╭─ Data to use

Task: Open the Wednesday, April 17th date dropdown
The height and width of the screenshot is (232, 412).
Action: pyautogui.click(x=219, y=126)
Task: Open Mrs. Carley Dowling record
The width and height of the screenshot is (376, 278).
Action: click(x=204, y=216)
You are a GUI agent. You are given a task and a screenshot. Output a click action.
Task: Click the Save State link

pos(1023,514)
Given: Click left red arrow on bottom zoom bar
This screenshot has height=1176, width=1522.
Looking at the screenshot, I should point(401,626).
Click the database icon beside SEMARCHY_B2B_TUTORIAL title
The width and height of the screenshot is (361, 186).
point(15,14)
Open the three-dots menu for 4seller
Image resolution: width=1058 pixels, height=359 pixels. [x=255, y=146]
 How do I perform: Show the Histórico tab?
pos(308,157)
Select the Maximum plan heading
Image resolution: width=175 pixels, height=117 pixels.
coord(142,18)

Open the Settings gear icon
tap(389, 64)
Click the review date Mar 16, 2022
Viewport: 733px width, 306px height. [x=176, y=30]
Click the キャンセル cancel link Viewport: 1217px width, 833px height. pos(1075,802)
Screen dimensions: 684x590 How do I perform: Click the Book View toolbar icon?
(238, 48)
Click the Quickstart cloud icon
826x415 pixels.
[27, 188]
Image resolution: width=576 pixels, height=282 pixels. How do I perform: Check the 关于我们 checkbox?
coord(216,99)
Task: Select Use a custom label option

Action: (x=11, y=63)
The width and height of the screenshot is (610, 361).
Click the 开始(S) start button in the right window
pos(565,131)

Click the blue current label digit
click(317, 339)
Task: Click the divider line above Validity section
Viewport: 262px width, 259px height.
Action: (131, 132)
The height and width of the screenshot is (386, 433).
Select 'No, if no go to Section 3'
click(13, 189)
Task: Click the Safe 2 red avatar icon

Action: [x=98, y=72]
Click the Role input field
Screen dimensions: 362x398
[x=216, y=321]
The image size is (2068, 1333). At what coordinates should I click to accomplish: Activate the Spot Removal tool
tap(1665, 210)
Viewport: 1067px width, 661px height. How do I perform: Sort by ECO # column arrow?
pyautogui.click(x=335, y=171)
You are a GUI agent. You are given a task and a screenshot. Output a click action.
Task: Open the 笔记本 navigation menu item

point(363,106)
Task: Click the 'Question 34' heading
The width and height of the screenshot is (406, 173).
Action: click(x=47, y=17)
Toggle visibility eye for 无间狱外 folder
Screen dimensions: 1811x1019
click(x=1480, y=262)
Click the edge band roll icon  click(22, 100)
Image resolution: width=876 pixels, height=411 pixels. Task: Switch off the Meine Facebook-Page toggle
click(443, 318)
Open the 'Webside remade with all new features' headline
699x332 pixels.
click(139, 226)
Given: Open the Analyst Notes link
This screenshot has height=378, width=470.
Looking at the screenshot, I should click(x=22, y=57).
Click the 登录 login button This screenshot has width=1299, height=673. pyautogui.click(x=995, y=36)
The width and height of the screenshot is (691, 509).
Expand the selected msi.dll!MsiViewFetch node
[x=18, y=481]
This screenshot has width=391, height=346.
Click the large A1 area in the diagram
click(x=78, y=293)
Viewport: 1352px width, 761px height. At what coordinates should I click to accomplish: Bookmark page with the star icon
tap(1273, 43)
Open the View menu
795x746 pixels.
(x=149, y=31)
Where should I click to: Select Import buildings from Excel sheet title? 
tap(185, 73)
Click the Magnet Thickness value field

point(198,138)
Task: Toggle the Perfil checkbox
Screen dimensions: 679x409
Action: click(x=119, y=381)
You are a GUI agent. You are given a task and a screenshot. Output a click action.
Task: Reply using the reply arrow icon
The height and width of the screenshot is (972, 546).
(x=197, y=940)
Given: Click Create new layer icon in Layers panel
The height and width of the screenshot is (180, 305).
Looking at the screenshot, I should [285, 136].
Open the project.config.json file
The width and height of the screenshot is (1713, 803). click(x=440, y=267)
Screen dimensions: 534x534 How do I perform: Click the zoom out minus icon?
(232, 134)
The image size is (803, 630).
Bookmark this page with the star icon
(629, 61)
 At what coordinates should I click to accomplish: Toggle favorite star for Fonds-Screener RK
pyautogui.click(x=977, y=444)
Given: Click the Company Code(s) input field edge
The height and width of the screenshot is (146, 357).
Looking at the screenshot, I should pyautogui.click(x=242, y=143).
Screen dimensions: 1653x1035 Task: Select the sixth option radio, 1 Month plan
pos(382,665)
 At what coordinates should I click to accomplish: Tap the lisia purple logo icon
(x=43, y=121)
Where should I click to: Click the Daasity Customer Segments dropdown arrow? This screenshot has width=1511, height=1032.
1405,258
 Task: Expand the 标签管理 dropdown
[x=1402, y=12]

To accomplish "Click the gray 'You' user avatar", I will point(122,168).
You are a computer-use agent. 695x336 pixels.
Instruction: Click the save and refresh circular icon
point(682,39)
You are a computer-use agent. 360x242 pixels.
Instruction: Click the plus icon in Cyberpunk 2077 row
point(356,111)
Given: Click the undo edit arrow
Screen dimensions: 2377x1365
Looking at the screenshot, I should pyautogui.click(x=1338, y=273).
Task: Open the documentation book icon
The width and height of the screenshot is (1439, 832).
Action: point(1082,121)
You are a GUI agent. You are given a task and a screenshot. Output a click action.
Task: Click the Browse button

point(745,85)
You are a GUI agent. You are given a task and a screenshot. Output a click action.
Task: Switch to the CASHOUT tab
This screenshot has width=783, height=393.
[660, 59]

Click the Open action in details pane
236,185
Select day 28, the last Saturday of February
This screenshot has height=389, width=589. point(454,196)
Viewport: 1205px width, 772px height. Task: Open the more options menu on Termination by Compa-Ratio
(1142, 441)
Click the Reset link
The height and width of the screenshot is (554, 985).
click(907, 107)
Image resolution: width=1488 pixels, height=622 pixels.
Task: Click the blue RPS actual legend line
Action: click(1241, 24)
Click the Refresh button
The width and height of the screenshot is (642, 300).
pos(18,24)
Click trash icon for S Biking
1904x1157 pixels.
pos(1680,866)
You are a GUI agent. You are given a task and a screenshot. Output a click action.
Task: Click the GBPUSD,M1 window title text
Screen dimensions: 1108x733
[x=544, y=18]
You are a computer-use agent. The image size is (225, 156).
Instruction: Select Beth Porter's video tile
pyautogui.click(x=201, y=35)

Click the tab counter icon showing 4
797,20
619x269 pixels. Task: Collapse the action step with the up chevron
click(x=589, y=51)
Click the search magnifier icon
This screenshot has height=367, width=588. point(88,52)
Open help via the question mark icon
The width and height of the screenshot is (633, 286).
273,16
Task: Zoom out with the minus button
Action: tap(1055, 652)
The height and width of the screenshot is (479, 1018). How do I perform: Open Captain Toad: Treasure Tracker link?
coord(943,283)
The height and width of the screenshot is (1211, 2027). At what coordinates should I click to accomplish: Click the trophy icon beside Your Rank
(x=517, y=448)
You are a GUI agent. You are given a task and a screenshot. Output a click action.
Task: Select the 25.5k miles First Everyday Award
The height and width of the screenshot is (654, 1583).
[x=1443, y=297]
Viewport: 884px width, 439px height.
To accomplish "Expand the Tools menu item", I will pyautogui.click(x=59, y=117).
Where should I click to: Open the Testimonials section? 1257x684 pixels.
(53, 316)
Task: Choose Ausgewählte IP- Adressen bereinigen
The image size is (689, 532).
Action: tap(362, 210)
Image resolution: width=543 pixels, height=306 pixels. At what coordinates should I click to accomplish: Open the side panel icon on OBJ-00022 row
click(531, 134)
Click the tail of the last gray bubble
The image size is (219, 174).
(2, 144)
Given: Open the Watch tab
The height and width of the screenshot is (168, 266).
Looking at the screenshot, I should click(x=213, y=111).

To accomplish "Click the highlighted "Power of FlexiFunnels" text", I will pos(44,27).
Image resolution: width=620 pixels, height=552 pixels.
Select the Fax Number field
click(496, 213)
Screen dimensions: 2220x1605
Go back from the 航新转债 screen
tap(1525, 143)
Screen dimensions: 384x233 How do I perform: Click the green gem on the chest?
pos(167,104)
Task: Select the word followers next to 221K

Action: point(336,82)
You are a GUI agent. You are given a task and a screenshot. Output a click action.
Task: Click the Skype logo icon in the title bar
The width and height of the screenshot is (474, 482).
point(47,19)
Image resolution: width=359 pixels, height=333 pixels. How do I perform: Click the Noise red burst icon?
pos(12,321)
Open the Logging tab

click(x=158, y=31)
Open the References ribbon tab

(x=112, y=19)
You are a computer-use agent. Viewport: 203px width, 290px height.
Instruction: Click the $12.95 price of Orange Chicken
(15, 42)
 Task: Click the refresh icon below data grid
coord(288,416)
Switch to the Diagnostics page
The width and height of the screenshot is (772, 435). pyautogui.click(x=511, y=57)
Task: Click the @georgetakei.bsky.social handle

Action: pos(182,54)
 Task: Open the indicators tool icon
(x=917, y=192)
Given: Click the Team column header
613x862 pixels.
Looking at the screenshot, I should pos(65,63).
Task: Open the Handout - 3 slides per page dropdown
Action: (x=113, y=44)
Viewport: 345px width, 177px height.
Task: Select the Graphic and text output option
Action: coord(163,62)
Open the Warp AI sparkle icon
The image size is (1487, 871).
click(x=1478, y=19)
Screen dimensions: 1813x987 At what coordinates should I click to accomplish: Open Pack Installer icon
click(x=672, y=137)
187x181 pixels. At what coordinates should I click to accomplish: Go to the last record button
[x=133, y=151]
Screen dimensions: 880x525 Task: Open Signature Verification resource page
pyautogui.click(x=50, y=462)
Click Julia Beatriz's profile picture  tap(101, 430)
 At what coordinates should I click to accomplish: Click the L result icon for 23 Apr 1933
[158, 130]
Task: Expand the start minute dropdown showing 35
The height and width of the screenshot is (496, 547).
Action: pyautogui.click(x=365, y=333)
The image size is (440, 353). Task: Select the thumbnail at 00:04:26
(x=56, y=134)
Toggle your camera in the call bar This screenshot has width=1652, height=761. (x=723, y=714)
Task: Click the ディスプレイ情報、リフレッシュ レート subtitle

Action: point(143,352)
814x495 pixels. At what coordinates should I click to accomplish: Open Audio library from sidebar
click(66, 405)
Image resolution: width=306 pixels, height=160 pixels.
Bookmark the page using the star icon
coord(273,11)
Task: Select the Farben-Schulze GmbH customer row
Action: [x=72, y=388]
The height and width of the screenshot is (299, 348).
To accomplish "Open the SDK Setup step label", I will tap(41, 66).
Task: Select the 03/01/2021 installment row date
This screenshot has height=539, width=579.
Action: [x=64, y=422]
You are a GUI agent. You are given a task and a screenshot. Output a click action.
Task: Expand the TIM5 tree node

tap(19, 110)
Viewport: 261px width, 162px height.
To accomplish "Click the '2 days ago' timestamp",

╰─

Output as a numbered list, skipping blank lines, everything in the records from the line containing "Task: Expand the 标签管理 dropdown" down to the line containing "Action: point(1082,121)", both included.

1.  Task: Expand the 标签管理 dropdown
2. [x=1402, y=12]
3. To accomplish "Click the gray 'You' user avatar", I will point(122,168).
4. You are a computer-use agent. 695x336 pixels.
5. Instruction: Click the save and refresh circular icon
6. point(682,39)
7. You are a computer-use agent. 360x242 pixels.
8. Instruction: Click the plus icon in Cyberpunk 2077 row
9. point(356,111)
10. Given: Click the undo edit arrow
11. Screen dimensions: 2377x1365
12. Looking at the screenshot, I should pyautogui.click(x=1338, y=273).
13. Task: Open the documentation book icon
14. The width and height of the screenshot is (1439, 832).
15. Action: point(1082,121)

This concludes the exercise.